Oliver Stone macht keine Gefangenen
bei dieser Satire auf die Medien

Titel Natural Born Killers
(Natural Born Killers)
Drehbuch Quentin Tarantino & David Veloz & Richard Rutowski & Oliver Stone
Regie Oliver Stone, USA 1994
Darsteller

Woody Harrelson, Juliette Lewis, Robert Downey Jr., Tommy Lee Jones, Tom Sizemore, Rodney Dangerfield, Everett Quinton, Jared Harris, Edie McClurg, Sean Stone, Russell Means, Arlis Howard, Lanny Flaherty, Pruitt Taylor Vince, O-Lan Jones, Richard Lineback, Kirk Baltz, Ed White u.a.

Genre Drama, Satire
Filmlänge 118 Minuten
Deutschlandstart
27. Oktober 1994
Inhalt

Sie bringen in drei Wochen 52 Menschen um und werden zu gefeierten Stars. Die beiden Killer, die Medien und die sensationsgeile Öffentlichkeit schrauben sich in ihrer Gier nach Mehr immer weiter in den Blutrausch. Mickey & Mallory … stets lassen sie an den Schauplätzen ihrer kaltblütig und brutal ausgeführten Verbrechen einen Überlebenden zurück, der von den "M & M Murders" berichten kann.
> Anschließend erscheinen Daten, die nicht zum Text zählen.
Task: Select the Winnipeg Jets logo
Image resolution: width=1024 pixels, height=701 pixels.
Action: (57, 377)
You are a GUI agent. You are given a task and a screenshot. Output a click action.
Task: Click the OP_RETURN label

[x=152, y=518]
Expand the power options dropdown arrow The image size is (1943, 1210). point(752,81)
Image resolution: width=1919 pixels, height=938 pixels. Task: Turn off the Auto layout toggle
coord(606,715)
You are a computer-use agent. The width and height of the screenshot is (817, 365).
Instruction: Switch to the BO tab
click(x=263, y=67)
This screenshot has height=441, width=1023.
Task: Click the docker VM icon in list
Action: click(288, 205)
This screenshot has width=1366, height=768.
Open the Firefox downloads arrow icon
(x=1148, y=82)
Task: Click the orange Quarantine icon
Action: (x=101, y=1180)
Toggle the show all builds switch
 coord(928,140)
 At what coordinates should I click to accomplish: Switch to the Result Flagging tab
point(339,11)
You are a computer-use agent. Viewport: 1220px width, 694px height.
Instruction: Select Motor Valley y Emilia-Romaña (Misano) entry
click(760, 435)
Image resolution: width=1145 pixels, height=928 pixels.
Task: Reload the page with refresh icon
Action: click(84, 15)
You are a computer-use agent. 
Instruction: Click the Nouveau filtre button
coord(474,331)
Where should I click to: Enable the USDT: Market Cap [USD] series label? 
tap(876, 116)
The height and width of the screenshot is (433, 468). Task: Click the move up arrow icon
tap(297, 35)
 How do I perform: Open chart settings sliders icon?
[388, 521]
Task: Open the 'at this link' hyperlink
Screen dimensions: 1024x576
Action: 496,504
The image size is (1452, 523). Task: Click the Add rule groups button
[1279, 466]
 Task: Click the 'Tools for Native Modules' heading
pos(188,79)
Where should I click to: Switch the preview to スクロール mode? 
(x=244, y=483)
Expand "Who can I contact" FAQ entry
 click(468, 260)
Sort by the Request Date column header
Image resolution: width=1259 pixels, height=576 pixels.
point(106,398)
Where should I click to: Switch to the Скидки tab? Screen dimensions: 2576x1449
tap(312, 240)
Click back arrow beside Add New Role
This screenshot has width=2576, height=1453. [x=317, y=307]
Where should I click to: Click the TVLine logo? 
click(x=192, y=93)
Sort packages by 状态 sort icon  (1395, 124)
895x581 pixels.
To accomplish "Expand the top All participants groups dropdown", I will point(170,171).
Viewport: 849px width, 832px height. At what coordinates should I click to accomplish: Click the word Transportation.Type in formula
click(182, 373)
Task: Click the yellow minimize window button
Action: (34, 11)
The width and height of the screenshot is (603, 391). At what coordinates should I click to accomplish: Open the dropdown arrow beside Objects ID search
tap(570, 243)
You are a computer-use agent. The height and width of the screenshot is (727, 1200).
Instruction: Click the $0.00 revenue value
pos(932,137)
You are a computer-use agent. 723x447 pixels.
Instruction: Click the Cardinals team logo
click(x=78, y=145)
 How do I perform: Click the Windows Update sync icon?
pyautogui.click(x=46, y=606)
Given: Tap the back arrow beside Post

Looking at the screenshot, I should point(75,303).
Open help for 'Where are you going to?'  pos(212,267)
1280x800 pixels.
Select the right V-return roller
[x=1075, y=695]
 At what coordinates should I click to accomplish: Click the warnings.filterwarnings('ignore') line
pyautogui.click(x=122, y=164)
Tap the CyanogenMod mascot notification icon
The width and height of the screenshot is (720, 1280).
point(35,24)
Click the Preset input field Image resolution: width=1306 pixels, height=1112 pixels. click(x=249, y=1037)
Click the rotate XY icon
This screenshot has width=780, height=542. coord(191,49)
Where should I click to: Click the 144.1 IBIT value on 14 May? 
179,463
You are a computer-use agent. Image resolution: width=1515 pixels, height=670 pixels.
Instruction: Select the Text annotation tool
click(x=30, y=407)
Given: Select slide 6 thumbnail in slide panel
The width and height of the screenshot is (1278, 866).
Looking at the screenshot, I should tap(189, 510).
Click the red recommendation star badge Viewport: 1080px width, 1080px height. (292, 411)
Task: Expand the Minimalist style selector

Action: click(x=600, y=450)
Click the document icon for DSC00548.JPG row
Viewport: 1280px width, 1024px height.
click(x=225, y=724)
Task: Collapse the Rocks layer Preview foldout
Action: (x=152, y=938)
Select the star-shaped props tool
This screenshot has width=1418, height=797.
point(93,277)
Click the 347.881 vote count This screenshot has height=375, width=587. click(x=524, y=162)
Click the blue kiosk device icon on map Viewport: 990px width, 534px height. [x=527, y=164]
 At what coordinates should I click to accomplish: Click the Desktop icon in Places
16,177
Die Medien senden es und das ganze Land hört zu. Schließlich werden die Killer gefasst.

Ein Reporter bekommt ein Exklusiv-Interview. Live in der Zelle. Es kommt zur nächsten Katastrophe …

Was zu sagen wäre

Mickey und Mallory. Albtraumgeboren. Er als Junge von alkoholisierten Eltern verprügelt, bis Dad sich das Gewehr in den Mund steckte. Sie immer weder von ihrem schwabbelnd speckigen Vater missbraucht, beim kleinen Bruder neben ihr ist unklar, ob er ihr Bruder oder ihr Sohn ist. Wie hätten aus den beiden wertvolle Mitglieder der Gesellschaft werden sollen? Und was für eine Gesellschaft soll das eigentlich sein? In Oliver Stones Film taucht keine auf, in der der Anstand regieren würde. M&M sind nur die Speerspitze der Verdorbenheit in dieser Welt da auf der Leinwand, in der Männer in Bars nur ans Ficken denken, Frauen feige Vetteln sind, die Limonenkuchen im örtlichen Diner verkaufen und den Missbrauch ihrer Kinder decken, in der Cops in der Freizeit Prostituierte ermorden, Gefängnisdirektoren verschlagene Sadisten sind und Fernsehmoderatoren für die Quote über Leichen gehen und ihre Zuschauer pauschal für degenerierte Zombies halten. Andere Menschen gibt es nicht in "Natural Born Killers", es sei denn, wir nehmen noch die Strafgefangenen dazu, die live im Fernsehen eine Gefängnisrevolte vom Zaun brechen.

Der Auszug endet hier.